An ordinance which is intended to create systems to mitigate the adverse impacts related to the conveyance of excessive rates and volumes of storm water runoff. The ordinance strives to minimize the volume of runoff that must be collected, treated and released by storm water management facilities, maintains the natural infiltration process, removes pollutants, protects natural drainage systems.
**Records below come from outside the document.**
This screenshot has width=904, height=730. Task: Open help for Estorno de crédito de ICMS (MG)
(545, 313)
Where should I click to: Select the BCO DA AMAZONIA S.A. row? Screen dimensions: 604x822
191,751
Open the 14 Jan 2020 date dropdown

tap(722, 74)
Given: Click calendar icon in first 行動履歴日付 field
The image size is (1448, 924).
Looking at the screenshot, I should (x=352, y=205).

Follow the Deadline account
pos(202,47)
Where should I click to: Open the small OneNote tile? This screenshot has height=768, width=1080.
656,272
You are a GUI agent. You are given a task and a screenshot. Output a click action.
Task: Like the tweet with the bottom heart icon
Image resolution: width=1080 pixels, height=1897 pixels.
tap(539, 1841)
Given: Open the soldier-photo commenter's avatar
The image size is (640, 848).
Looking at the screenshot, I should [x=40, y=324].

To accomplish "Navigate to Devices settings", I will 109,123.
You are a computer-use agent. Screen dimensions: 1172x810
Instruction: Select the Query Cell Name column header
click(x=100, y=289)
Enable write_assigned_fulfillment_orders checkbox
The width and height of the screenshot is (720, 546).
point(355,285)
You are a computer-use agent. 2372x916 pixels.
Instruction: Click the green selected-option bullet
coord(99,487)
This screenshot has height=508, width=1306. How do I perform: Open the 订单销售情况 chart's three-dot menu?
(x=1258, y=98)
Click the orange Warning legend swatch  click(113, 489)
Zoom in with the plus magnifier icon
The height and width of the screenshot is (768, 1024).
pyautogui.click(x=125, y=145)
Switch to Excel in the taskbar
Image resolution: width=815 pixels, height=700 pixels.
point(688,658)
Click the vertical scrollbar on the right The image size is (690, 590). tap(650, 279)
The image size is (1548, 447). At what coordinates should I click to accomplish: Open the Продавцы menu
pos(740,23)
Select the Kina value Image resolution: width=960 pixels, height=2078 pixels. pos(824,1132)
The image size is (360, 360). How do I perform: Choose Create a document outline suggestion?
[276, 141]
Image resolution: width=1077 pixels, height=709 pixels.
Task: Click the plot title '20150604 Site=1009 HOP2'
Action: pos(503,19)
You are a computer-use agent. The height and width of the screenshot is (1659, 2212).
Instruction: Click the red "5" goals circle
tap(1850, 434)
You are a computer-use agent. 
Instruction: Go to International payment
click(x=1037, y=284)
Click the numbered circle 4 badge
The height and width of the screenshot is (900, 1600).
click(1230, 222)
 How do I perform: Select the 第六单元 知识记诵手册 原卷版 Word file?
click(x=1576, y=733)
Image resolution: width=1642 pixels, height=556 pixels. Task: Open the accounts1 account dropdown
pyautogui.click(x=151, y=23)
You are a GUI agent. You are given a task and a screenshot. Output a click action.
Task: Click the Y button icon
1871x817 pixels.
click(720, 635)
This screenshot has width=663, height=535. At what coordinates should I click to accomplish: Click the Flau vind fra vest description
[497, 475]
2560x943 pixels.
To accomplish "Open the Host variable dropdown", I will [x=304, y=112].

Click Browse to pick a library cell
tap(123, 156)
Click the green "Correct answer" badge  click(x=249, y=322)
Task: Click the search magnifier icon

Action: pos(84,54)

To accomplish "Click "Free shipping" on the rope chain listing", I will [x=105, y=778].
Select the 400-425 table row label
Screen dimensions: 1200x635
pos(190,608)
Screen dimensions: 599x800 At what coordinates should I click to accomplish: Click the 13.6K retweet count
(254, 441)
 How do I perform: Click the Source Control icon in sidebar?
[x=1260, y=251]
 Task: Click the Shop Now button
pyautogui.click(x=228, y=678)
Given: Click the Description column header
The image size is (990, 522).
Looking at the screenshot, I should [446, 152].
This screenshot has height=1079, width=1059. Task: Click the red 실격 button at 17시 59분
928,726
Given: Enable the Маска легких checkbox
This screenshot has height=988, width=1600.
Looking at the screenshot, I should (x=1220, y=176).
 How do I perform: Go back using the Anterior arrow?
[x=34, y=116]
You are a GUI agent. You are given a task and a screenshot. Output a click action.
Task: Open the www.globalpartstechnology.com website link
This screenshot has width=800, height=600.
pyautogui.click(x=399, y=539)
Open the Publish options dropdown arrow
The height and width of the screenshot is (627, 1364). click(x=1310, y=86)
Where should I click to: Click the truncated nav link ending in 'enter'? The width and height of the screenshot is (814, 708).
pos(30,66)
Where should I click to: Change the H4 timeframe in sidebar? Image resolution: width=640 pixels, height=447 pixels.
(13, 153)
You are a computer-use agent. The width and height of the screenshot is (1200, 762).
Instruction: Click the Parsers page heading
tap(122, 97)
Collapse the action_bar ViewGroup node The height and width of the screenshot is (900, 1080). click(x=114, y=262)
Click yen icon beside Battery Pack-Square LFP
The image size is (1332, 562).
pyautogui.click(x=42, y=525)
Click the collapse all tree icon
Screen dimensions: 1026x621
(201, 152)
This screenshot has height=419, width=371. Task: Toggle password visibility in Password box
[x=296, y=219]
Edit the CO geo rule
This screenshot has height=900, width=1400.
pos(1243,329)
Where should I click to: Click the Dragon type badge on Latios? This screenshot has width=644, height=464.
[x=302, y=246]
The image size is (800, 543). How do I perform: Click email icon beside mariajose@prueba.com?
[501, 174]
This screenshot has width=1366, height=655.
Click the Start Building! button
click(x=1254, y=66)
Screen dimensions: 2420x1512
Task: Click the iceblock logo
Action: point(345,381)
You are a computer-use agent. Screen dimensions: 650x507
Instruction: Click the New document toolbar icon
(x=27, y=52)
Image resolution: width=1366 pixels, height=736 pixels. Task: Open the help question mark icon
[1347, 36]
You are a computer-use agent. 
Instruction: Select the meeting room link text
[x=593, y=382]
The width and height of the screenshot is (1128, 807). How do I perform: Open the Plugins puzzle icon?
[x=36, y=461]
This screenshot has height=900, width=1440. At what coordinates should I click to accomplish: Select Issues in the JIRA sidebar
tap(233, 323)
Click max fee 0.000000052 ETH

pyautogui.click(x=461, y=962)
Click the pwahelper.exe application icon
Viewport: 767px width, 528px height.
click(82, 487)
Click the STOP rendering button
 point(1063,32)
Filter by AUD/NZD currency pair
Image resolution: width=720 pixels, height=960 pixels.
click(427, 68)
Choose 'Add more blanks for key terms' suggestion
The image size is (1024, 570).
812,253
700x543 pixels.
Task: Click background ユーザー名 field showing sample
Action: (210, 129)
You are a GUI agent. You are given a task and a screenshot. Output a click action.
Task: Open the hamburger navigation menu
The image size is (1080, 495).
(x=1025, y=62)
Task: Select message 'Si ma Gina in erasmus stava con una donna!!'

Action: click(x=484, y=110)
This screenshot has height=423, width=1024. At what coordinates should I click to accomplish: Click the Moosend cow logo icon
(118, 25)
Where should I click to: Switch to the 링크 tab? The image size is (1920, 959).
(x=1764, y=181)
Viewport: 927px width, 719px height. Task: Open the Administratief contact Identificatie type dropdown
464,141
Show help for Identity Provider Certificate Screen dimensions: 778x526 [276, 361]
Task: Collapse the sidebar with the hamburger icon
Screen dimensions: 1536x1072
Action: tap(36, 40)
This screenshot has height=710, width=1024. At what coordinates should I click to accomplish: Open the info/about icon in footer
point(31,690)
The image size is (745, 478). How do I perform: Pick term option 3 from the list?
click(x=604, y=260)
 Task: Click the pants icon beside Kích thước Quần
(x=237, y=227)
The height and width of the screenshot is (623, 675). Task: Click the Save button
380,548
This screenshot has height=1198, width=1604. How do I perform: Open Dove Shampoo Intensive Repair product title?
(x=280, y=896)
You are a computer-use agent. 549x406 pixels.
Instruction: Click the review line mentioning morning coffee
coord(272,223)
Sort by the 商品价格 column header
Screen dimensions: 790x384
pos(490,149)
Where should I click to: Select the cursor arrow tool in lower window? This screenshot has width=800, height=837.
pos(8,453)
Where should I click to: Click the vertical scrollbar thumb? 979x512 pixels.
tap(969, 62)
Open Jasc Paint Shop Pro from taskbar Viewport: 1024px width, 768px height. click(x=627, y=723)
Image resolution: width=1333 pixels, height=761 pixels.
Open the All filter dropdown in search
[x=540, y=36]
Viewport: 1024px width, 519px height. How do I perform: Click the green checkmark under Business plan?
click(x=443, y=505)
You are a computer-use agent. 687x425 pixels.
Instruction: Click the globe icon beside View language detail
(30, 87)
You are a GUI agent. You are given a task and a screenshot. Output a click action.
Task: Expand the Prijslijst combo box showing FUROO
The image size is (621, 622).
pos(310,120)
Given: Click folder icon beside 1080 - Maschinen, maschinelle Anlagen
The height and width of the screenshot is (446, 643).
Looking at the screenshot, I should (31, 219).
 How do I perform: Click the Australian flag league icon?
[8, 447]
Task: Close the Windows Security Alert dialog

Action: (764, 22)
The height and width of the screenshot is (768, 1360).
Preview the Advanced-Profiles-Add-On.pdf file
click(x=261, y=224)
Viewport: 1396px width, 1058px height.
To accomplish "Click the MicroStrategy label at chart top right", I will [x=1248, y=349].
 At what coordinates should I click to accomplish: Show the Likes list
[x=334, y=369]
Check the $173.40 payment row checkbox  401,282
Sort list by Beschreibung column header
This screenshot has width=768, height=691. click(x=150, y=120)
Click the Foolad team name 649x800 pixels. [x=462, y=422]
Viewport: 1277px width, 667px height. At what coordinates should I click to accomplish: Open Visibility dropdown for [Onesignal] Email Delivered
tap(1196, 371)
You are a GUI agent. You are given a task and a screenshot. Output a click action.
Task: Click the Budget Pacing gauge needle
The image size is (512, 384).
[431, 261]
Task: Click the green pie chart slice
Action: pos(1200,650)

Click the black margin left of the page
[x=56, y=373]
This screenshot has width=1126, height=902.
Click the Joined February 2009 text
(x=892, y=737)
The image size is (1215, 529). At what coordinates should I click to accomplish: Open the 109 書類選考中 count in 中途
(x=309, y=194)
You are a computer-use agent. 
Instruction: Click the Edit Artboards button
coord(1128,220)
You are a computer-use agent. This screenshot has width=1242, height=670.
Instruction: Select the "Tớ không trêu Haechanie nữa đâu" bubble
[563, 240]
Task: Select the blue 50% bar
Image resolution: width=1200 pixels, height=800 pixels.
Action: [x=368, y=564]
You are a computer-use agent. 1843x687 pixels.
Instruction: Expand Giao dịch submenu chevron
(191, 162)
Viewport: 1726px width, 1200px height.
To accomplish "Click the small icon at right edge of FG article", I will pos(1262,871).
This ordinance applies to all residential zones with a density less than or equal to eight dwelling units per acre; requires the minimum size of an open space development to be five acres; provides that open space is a by-right form of development, and does not require a special exception or additional review; exempts plans registered before the adoption of the ordinance from the provisions of this ordinance; restricts the total number of residential units allowed within an open space development to the number of units that would otherwise be allowed in the existing zoning district using conventional development; and prohibits development in designated open spaces in the future.